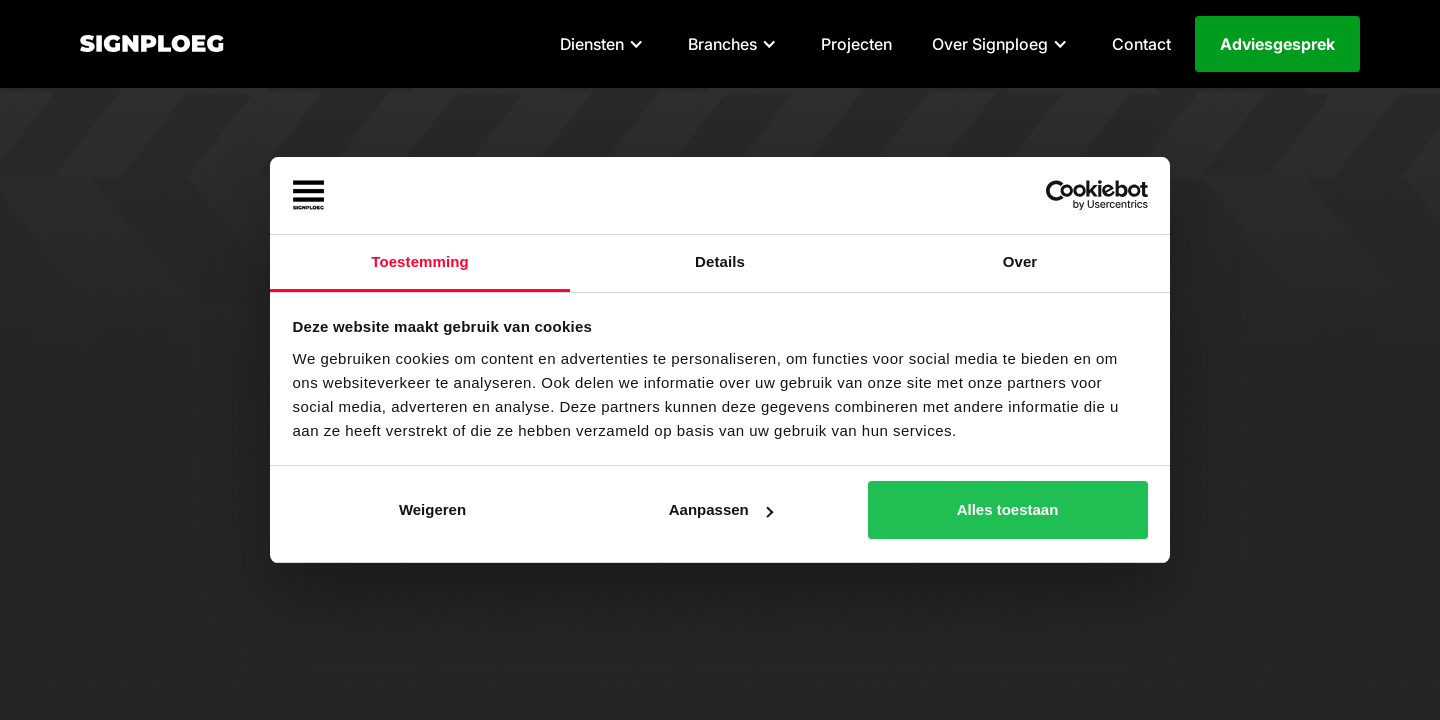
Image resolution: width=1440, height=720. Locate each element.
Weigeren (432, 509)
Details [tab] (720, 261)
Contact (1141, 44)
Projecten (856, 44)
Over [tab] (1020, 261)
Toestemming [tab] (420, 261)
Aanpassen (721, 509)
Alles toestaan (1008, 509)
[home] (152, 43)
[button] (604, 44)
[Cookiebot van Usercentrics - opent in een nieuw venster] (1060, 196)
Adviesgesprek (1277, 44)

····················

▸ Task requirements
Can you reproduce the listing with every "[tab]" renamed to "[tabblad]", keeping everything else the same and leaving out the picture?

▸ Result of this exercise
Image resolution: width=1440, height=720. Locate each element.
Weigeren (432, 509)
Details [tabblad] (720, 261)
Contact (1141, 44)
Projecten (856, 44)
Over [tabblad] (1020, 261)
Toestemming [tabblad] (420, 261)
Aanpassen (721, 509)
Alles toestaan (1008, 509)
[home] (152, 43)
[button] (604, 44)
[Cookiebot van Usercentrics - opent in een nieuw venster] (1060, 196)
Adviesgesprek (1277, 44)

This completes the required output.